Keep moving forward?


Been a while since I last seen these children, I have been missing their annoyance and shrinking twaddle. On the 8th September 2018, I finally had the chance to spend time with them again. Never thought that these annoying creatures would be my vitamins of consolation. Two months since I finished my final assignment and internship as the requirement for graduating, I haven’t been able to manage my time for them. Have you ever felt satisfied so much, that it seem like the whole world are proud of you and you have got everything? I felt that. However, things sometime do not turn out to be the way we wanted or expected. There I had to put an end to what I have been dreaming of. Deep down it was difficult to give up, but consider the emotion I had of finding the place where I belong and welcomed, I realized I haven’t found that place. Disappointed with the new me of “giving up” and anxious yet confuse on what, where, and how I should be. I was ashamed of my mistake and refuse to talk to others about my problem and sadness.






But that day, I went to a place where I created happiness just with my arrival. Where I was cherished and loved. Then all the disappointment, anxiousness and confusedness wore off.
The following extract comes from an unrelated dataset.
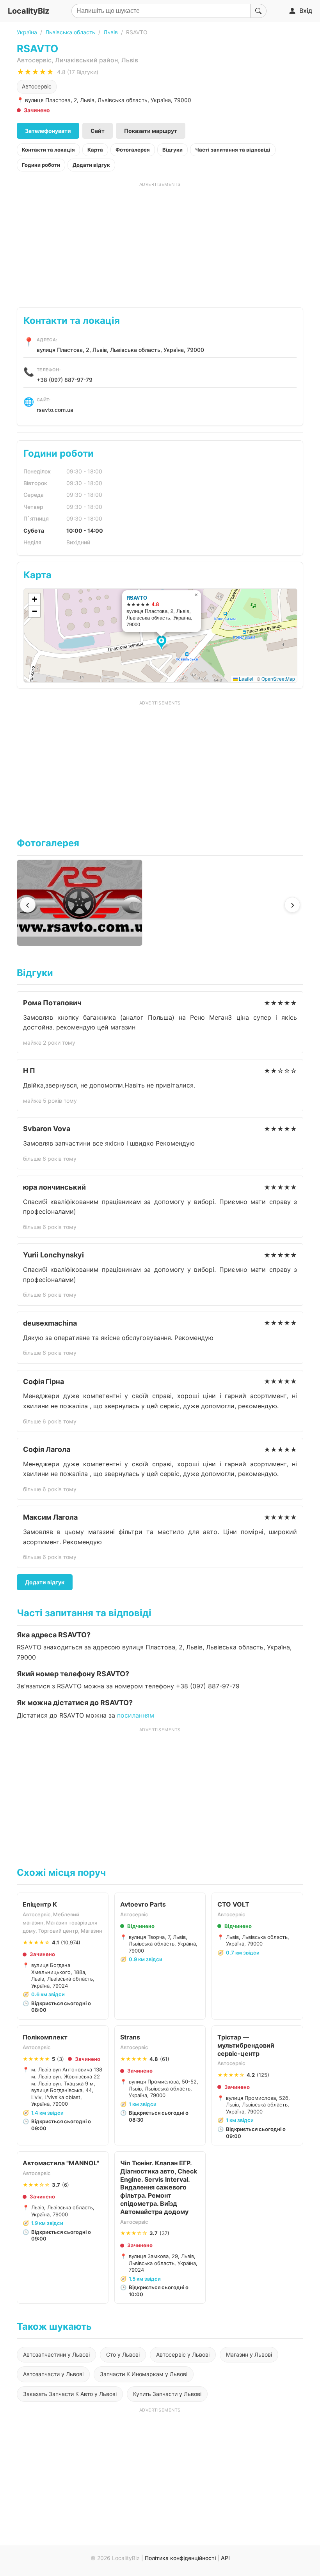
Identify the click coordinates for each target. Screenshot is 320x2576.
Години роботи (41, 165)
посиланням (135, 1715)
Children always made me happy and as if I was the most loved person on the universe. The car drove through the street of twists and turns and as soon as my ear detected that shrinking noise, I felt welcomed. They ran trying to outrun us with their sandal, yet they still won.



That day I realized there is nothing to be ashamed and afraid of, but just to move on and ask for help. These little creatures woke me up, and for some reason I have forgotten what they had taught me since the very beginning. As if they awakened me again. They scribbled the blank paper with their pencil tip over and over again, until they are inerasable. They were frustrated; as the drawings never turn out the way they wanted. However they asked for help with their grumble. They ask assistance in drawing as for adult it would be the simplest and easiest thing. They moved on from the mistake and all the inerasable scribbled they made on the paper. I know they may be children who might not have learned and experienced as much as we did, but they can show us the simplest thing in living. Living is about experiencing, asking for help, make mistake and find solution. However, seeking solution requires confidence and to never feels ashamed. Even superman is no super without the help of others. Make as much mistake as you can, keep moving forward, learn from those mistakes, find and ask for help and solution with confidence.